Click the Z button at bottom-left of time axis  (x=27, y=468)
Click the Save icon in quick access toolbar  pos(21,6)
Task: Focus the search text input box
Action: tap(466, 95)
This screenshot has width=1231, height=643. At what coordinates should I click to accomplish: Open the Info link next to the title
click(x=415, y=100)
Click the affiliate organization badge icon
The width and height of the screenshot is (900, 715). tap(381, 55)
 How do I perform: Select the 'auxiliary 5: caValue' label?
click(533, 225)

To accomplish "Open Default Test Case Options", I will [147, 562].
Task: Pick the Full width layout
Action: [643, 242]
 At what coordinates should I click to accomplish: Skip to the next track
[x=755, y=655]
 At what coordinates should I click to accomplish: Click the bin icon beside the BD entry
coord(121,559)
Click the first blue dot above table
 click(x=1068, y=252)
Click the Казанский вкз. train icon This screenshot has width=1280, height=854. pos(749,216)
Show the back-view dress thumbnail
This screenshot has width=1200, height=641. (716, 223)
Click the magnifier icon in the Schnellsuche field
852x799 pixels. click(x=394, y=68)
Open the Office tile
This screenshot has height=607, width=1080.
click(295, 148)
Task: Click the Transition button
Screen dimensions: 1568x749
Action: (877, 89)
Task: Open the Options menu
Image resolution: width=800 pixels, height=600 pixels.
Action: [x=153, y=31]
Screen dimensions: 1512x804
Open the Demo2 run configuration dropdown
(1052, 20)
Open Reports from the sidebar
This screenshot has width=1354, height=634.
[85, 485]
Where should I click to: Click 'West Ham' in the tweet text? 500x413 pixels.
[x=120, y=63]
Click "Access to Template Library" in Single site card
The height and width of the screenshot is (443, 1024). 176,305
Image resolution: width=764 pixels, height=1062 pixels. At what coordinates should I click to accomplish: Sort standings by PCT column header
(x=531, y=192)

-------

* _Required work_
Copy each line of the data exactly, please.

* _Solution_
Click the Z button at bottom-left of time axis  (x=27, y=468)
Click the Save icon in quick access toolbar  pos(21,6)
Task: Focus the search text input box
Action: tap(466, 95)
This screenshot has width=1231, height=643. At what coordinates should I click to accomplish: Open the Info link next to the title
click(x=415, y=100)
Click the affiliate organization badge icon
The width and height of the screenshot is (900, 715). tap(381, 55)
 How do I perform: Select the 'auxiliary 5: caValue' label?
click(533, 225)

To accomplish "Open Default Test Case Options", I will [147, 562].
Task: Pick the Full width layout
Action: [643, 242]
 At what coordinates should I click to accomplish: Skip to the next track
[x=755, y=655]
 At what coordinates should I click to accomplish: Click the bin icon beside the BD entry
coord(121,559)
Click the first blue dot above table
 click(x=1068, y=252)
Click the Казанский вкз. train icon This screenshot has width=1280, height=854. pos(749,216)
Show the back-view dress thumbnail
This screenshot has width=1200, height=641. (716, 223)
Click the magnifier icon in the Schnellsuche field
852x799 pixels. click(x=394, y=68)
Open the Office tile
This screenshot has height=607, width=1080.
click(295, 148)
Task: Click the Transition button
Screen dimensions: 1568x749
Action: (877, 89)
Task: Open the Options menu
Image resolution: width=800 pixels, height=600 pixels.
Action: [x=153, y=31]
Screen dimensions: 1512x804
Open the Demo2 run configuration dropdown
(1052, 20)
Open Reports from the sidebar
This screenshot has width=1354, height=634.
[85, 485]
Where should I click to: Click 'West Ham' in the tweet text? 500x413 pixels.
[x=120, y=63]
Click "Access to Template Library" in Single site card
The height and width of the screenshot is (443, 1024). 176,305
Image resolution: width=764 pixels, height=1062 pixels. At what coordinates should I click to accomplish: Sort standings by PCT column header
(x=531, y=192)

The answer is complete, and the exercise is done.